“It is such a huge shame,” Mariolina Pais Marden, Lecturer in Italian and Convenor of the Italian Studies Program at UOW, said.
“At the moment, Italian can be taken as a major, and studied in first, second and third year.
“After the major has been suspended, Italian will only be on offer as a minor, meaning that it can only be studied in first and second year, and only to an intermediate level.
“Students will not be able to study Italian advanced level subjects and the culture and civilization subjects will also be discontinued from 2020.”
The effect of these changes to the Italian program will be felt strongly by the Italian community.

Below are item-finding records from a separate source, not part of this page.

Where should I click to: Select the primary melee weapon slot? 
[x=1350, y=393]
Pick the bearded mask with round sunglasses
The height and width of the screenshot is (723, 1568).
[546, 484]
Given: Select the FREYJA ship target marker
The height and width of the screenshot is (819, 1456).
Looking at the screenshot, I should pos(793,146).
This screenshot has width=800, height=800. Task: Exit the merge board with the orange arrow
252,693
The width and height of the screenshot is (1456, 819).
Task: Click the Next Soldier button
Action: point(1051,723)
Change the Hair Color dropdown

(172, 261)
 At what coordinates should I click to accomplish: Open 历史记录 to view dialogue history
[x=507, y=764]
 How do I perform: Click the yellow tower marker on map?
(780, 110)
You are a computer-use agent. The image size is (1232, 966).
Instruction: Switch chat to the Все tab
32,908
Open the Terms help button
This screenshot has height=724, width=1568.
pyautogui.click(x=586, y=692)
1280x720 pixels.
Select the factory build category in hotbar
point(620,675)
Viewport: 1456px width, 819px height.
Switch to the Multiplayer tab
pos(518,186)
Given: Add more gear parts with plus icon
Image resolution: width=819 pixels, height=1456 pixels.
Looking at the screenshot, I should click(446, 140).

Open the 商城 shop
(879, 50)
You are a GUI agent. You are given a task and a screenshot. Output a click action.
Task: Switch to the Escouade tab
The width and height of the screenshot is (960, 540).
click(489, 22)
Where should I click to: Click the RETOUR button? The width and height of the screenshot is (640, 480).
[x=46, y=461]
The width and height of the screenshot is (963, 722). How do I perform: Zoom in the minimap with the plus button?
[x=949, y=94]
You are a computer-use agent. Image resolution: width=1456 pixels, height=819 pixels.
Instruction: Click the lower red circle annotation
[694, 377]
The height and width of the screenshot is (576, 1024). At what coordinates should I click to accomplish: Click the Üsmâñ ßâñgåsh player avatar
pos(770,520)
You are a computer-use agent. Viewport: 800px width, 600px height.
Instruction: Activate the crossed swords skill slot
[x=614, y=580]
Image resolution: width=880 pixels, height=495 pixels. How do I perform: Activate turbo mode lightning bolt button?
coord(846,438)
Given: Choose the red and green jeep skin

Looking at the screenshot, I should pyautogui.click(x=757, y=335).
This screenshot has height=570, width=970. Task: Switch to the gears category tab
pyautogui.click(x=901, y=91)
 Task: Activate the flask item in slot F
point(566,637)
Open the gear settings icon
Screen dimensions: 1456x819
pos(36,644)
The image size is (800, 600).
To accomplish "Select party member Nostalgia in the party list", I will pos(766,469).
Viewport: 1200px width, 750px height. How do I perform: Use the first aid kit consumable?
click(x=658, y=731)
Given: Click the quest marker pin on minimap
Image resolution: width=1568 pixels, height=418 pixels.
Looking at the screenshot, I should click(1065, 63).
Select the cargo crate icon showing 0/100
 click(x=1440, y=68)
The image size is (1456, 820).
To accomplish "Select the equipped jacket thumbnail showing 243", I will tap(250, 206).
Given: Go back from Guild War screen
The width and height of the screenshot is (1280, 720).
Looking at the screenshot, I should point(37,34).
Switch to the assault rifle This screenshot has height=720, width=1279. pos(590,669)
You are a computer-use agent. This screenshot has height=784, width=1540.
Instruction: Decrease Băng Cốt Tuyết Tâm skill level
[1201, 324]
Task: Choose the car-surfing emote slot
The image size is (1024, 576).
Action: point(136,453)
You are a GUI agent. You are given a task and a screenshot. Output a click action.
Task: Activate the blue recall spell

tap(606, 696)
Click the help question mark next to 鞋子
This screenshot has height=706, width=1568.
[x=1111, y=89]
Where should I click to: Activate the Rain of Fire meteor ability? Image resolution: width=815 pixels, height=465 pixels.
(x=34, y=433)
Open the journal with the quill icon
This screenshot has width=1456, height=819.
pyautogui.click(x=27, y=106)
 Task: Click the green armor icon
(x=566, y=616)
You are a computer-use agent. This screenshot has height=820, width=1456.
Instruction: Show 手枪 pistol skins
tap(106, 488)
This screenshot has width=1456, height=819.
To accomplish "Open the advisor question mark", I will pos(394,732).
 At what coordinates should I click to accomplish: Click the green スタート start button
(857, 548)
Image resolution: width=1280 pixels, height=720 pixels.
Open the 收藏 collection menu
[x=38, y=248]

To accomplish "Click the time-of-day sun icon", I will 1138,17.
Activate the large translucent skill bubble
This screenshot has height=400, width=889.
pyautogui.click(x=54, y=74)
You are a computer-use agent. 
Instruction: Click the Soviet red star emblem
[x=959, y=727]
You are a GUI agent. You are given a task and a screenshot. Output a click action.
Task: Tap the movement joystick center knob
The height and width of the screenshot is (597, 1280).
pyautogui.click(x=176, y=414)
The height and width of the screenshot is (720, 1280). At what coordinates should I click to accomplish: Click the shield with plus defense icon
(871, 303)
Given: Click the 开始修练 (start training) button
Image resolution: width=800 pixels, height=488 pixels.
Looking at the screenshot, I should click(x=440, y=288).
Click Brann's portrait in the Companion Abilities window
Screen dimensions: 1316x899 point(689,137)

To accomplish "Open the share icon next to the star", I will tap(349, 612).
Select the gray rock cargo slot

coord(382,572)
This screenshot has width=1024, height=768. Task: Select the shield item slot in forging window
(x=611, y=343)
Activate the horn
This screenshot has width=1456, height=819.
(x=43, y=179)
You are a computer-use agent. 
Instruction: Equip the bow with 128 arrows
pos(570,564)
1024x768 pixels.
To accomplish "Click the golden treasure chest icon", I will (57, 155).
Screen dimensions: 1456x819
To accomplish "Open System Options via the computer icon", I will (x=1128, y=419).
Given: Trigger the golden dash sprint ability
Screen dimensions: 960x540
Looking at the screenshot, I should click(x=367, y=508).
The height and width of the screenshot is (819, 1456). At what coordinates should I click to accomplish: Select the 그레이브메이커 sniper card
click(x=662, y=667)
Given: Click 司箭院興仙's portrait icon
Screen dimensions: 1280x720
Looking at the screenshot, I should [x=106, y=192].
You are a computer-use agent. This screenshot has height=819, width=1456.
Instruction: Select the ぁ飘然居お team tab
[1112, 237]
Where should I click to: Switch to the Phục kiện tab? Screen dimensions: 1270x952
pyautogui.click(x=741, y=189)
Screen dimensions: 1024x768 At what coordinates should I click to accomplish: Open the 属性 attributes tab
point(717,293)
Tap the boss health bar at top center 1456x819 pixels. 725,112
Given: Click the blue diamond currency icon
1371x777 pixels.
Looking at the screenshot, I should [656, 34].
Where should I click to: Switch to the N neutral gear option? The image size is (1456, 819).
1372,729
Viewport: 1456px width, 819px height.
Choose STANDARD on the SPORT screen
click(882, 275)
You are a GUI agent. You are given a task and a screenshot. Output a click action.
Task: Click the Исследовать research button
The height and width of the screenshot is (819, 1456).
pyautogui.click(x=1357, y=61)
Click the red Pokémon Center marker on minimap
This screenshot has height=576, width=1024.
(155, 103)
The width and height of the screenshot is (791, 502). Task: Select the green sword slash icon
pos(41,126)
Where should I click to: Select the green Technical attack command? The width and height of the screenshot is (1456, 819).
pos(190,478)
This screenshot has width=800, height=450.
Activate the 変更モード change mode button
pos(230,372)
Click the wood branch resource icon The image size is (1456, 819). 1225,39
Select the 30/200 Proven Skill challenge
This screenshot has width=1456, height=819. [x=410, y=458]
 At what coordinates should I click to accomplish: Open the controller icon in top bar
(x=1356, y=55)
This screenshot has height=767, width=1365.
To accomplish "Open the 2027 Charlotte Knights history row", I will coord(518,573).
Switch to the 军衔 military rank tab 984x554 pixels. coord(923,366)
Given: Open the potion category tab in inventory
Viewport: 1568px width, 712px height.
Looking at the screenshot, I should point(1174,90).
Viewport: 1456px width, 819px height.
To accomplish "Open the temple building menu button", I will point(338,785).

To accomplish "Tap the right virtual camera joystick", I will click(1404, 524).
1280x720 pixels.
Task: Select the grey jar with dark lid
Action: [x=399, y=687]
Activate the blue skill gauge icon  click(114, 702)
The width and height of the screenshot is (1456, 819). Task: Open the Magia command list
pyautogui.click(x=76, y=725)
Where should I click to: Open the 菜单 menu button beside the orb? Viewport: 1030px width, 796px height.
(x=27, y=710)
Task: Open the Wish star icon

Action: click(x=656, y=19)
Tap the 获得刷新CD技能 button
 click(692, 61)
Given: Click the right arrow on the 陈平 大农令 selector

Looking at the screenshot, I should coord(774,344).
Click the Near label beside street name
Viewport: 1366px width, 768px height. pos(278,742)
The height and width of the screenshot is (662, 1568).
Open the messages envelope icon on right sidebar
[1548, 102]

Students who have studied Italian in high school or who already have some speaking knowledge behind them will not have the chance to extend their skills, nor deepen their connection with Italian culture and community.
“I believe the Italian Program at UOW has a very important function that goes beyond students completing of a major or a minor,” Pais Marden said.
“Unfortunately the people who made this decision cannot see this.
“It’s about maintaining community.
“A lot of people in the community have approached me after hearing of these changes, saying things like: ‘my grandchildren who already speak some Italian... will not be able to study it at an advanced level anymore’.
“I think it’s even more of a shame not to offer Italian in third year because this is the year when students are the most motivated and passionate.
“In third year, they are studying Italian because they really love it.”
Pais Marden said that high school teachers in the Illawarra region are upset about the news, because it will no longer be possible for UOW students to study to become Italian language high school teachers.
To become a language teacher, a student must have majored in any subject to go on to complete a Masters of Teaching, with the intention of teaching that subject.
A UOW spokesperson released a statement outlining the reasons behind the decision, stating that UOW regularly “reviews its course offerings in light of student demand, changing employment trends, employer expectations and other market factors”.
“Each school and faculty must be responsive to student and market needs in order to remain financially sustainable,” the statement read.
“Changes are currently being considered to Italian course offerings in the Bachelor of Arts due to declining student demand for the Italian major.
“The Faculty of Law, Humanities and The Arts is considering retaining the Italian minor in the Bachelor of Arts, with first and second year subjects available, but discontinuing the Italian major.
“No final decision has yet been made.”
No other languages have been affected.
With these changes, Italian enrolment levels are expected to decrease even more, as students make other study choices when they realise they cannot continue Italian as a major.
“This is about more than the budget,” Pais Marden responded.
“With a language there is progression; it’s important to have all stages.”
Pais Marden is a distinguished teacher, and was recently awarded a 2018 Australian Award for University Teaching.
She received a Citation for Outstanding Contribution to Student Learning.
The Italian professor was the only person at UOW to be recognised on this national list.
She and her colleague Giuliana Ferrari make up the Italian department at UOW.